Pill prizes are the idea put forth by Joseph E. Stiglitz when he wrote "Prizes, not patents", in order to address shortfalls of using patents from a pharmaceutical drug perspective. Patents are awarded to inventors and firms in order to promote innovation by providing incentives beyond traditional market incentives. Stiglitz is critical of patents and how they fail provide similar incentives to innovations which are not marketable to the normal consumer society while simply restricting information which is inefficient. Stiglitz provides the idea of prizes instead of patents to be awarded in order to further advance pharmaceutical solutions to global problems such as AIDS.

Patents essentially provide a temporary monopoly on a product to the first inventor or firm which comes up with the product. Patents vary in length but are designed to last long enough for the innovator to make a return on investment. The nature of patents makes them an incentive so long as the product being invented is distributed to consumers through markets. While patented products are in the market, the producer can place any price on the product, regardless of the price of production which typically dictates prices in markets. If a product is not being distributed through markets then a patent cannot provide proper incentive for innovation. Patents do however provide gain through the restriction of information to others. Stiglitz identifies this as a problem of patents for the innovation of drugs and other products being distributed not with the purpose of making a profit, but to solve global problems.

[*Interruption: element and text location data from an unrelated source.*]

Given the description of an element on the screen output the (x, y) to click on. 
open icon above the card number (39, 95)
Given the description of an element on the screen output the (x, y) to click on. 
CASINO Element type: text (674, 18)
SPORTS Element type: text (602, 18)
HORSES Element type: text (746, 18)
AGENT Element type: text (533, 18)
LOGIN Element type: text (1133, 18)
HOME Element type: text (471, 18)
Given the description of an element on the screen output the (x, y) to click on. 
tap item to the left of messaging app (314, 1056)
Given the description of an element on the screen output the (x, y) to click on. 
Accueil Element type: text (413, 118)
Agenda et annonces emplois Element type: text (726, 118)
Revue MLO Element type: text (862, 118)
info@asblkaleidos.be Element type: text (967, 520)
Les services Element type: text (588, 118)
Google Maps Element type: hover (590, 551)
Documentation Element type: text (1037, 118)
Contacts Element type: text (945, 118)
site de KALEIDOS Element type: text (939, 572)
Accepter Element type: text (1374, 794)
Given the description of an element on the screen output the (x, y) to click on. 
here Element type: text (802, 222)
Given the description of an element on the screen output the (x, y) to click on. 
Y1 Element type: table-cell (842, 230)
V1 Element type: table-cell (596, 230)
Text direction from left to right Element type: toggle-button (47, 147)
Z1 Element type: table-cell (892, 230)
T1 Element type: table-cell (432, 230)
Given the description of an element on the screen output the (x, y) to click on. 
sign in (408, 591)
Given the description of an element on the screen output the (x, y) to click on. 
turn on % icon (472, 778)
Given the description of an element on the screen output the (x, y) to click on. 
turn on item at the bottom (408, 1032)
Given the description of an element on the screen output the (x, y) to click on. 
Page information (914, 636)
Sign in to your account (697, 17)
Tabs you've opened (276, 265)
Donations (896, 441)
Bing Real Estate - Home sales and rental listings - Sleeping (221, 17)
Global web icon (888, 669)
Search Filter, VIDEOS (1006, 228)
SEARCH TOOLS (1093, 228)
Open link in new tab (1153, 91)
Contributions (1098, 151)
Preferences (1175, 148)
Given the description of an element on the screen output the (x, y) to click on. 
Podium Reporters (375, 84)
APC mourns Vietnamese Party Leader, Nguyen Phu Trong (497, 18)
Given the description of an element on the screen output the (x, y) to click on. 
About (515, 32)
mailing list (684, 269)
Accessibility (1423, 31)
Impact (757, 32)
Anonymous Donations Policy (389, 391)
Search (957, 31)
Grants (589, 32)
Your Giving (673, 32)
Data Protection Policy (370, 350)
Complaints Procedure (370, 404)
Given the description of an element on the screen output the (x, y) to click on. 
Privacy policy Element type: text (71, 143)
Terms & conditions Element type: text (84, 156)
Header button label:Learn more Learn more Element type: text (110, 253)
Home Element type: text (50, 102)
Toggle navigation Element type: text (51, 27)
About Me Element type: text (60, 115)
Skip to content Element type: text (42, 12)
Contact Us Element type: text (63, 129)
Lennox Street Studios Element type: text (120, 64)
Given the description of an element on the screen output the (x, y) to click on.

Offering a prize as opposed to a patent, according to Stiglitz, would address the lack of incentive for problems such as disease in developing countries and it would provide products immediately affordable instead of pending on a patent expiration. Awarding prizes offers a fixed amount appropriate for reimbursing research into drugs. Today, many drug companies spend much of money earned through patents on marketing and advertising as opposed to the research for the actual drugs 

Until generic versions of drugs reach the shelves, which occurs after a patent expires, the costs burden consumers due to prices not being dictated by the markets. These burdens are overwhelming in developing countries and Stiglitz suggests they be lowered by offering prizes instead of patents. Stiglitz discusses the idea of using foreign aid assistance funds to finance prizes as it would provide greater foreign aid than what funds are being used for currently.